### Activity
Print the records below word for word, beginning with the first line and ending once the line containing "Open the 選取位置" is printed.

Stored data:
━━━━━━━━━━━━━━━━━━━━━━━━━━━━━━

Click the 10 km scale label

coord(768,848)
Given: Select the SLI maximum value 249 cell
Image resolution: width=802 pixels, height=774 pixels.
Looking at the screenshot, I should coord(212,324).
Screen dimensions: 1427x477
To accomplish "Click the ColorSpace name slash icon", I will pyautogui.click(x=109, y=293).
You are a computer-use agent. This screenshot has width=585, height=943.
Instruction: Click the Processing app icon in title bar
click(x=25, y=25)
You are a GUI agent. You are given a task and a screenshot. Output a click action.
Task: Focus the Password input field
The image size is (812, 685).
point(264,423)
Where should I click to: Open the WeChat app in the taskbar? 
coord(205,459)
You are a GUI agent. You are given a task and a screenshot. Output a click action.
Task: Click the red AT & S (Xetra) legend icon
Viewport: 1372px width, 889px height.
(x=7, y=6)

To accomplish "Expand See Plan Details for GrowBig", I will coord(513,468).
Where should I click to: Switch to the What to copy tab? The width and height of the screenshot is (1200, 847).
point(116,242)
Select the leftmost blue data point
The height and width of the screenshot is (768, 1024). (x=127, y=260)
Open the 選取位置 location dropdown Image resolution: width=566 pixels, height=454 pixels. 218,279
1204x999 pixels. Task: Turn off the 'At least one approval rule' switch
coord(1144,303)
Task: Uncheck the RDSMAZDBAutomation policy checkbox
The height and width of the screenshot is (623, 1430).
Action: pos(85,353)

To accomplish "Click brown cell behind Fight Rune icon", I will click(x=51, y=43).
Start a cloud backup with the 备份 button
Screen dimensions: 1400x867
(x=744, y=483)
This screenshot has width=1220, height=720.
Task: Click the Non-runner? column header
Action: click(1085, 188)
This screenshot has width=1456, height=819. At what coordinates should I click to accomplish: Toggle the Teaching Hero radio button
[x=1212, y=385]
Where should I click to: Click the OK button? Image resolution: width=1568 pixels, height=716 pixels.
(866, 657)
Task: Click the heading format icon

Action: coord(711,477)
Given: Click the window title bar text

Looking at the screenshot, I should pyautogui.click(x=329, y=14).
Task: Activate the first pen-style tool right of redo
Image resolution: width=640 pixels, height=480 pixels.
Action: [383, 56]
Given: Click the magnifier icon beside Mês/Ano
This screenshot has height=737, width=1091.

━━━━━━━━━━━━━━━━━━━━━━━━━━━━━━

### Reply to the task
Click the 10 km scale label

coord(768,848)
Given: Select the SLI maximum value 249 cell
Image resolution: width=802 pixels, height=774 pixels.
Looking at the screenshot, I should coord(212,324).
Screen dimensions: 1427x477
To accomplish "Click the ColorSpace name slash icon", I will pyautogui.click(x=109, y=293).
You are a computer-use agent. This screenshot has width=585, height=943.
Instruction: Click the Processing app icon in title bar
click(x=25, y=25)
You are a GUI agent. You are given a task and a screenshot. Output a click action.
Task: Focus the Password input field
The image size is (812, 685).
point(264,423)
Where should I click to: Open the WeChat app in the taskbar? 
coord(205,459)
You are a GUI agent. You are given a task and a screenshot. Output a click action.
Task: Click the red AT & S (Xetra) legend icon
Viewport: 1372px width, 889px height.
(x=7, y=6)

To accomplish "Expand See Plan Details for GrowBig", I will coord(513,468).
Where should I click to: Switch to the What to copy tab? The width and height of the screenshot is (1200, 847).
point(116,242)
Select the leftmost blue data point
The height and width of the screenshot is (768, 1024). (x=127, y=260)
Open the 選取位置 location dropdown Image resolution: width=566 pixels, height=454 pixels. 218,279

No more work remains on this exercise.